"Having Confidence in My Confidence Intervals": How Data Users Engage with Privacy-Protected Wikipedia Data
Harold Triedman, Jayshree Sarathy, Priyanka Nanayakkara, Rachel Cummings, Gabriel Kaptchuk, Sean Kross, Elissa M. Redmiles
TL;DR
The paper examines how data users engage with privacy-noised Wikipedia pageview data produced by rounding versus differential privacy (DP). It combines expert-informed documentation with a task-based contextual inquiry of 15 data scientists to reveal how users interpret noise, compute uncertainty, and choose data depending on audience.
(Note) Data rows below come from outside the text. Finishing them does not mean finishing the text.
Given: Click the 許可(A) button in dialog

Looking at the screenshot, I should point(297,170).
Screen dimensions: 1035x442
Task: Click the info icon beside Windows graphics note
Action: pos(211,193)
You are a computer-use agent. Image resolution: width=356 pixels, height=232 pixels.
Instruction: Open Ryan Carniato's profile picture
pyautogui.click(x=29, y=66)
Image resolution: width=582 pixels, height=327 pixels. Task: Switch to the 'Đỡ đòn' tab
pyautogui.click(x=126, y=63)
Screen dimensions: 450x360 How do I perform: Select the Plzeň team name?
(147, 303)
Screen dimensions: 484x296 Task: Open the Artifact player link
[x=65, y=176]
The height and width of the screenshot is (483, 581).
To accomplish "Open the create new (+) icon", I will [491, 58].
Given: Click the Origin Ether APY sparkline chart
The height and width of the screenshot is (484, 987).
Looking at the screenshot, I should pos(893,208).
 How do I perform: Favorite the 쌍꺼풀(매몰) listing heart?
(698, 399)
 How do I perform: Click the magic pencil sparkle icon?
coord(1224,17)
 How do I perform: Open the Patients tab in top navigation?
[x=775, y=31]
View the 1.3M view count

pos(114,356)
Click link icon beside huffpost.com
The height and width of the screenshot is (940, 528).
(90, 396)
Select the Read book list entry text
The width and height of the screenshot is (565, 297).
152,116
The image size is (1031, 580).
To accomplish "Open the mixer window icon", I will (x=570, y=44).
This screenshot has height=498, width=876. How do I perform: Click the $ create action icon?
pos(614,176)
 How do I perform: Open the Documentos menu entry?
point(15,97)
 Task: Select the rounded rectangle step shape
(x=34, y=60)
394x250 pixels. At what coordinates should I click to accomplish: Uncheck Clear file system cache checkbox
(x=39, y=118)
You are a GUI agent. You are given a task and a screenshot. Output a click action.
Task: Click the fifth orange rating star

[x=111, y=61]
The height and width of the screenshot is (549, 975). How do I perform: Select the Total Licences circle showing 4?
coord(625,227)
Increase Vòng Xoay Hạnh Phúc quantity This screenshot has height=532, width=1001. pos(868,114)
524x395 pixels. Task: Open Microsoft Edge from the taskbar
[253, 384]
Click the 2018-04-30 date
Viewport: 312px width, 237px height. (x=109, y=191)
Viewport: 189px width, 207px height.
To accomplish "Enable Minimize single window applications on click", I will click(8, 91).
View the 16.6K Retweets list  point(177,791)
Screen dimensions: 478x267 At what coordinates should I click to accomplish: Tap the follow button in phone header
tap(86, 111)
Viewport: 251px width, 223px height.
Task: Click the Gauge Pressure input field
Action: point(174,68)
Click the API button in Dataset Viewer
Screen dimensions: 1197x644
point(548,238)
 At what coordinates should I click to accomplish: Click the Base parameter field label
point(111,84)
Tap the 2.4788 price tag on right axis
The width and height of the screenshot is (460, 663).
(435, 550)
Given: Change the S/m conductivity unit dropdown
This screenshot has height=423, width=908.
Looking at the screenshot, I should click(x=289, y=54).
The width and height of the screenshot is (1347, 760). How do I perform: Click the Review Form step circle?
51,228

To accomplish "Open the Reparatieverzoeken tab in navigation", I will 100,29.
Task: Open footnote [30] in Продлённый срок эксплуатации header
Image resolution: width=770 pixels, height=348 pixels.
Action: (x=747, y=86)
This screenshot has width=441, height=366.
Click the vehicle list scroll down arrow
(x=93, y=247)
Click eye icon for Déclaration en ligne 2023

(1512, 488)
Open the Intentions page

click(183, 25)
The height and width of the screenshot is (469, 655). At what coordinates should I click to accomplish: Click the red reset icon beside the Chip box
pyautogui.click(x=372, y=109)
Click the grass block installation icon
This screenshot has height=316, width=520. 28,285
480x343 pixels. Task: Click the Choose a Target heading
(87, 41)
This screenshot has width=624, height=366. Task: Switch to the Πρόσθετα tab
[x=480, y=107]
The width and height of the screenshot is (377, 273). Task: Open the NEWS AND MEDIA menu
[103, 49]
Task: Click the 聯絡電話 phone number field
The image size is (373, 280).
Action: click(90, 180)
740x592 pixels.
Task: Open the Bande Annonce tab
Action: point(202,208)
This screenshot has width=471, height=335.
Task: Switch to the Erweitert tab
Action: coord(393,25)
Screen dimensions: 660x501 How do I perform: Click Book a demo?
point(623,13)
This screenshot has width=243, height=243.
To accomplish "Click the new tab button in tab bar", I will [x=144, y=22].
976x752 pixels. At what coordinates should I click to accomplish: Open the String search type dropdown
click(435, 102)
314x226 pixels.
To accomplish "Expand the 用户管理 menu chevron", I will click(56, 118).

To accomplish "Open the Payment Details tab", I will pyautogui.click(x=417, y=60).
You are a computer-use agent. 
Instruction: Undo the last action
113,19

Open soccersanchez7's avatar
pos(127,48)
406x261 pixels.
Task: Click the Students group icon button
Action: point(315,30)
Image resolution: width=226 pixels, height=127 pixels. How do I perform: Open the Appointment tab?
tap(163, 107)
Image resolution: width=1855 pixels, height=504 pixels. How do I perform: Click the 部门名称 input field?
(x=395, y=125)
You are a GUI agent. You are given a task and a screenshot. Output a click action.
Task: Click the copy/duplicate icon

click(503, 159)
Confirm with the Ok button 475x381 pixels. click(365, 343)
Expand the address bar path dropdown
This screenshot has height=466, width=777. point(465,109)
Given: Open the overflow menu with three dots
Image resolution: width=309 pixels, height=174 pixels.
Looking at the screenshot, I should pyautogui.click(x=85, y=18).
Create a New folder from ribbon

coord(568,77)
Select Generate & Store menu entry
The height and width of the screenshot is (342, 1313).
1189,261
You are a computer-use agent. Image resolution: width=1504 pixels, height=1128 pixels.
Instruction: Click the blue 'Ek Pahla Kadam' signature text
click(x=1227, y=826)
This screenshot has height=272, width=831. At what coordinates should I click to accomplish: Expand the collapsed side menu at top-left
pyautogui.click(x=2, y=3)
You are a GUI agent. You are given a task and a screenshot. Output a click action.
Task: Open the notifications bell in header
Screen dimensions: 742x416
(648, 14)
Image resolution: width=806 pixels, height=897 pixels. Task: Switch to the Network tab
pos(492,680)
Key findings show that rounding is easier to understand but less informative for uncertainty, while DP enables simulation-based uncertainty but complicates cross-peak comparisons; many users misinterpret privacy strength in relation to utility. The work provides design recommendations for documentation and tooling to improve usability of privacy-noised datasets and highlights the need for audience-tailored communication research.
Abstract
In response to calls for open data and growing privacy threats, organizations are increasingly adopting privacy-preserving techniques such as differential privacy (DP) that inject statistical noise when generating published datasets. These techniques are designed to protect privacy of data subjects while enabling useful analyses, but their reception by data users is under-explored. We developed documentation that presents the noise characteristics of two Wikipedia pageview datasets: one using rounding (heuristic privacy) and another using DP (formal privacy). After incorporating expert feedback (n=5), we used these documents to conduct a task-based contextual inquiry (n=15) exploring how data users--largely unfamiliar with these methods--perceive, interact with, and interpret privacy-preserving noise during data analysis. Participants readily used simple uncertainty metrics from the documentation, but struggled when asked to compute confidence intervals across multiple noisy estimates. They were better able to devise simulation-based approaches for computing uncertainty with DP data compared to rounded data. Surprisingly, several participants incorrectly believed DP's stronger utility implied weaker privacy protections. Based on our findings, we offer design recommendations for documentation and tools to better support data users working with privacy-noised data.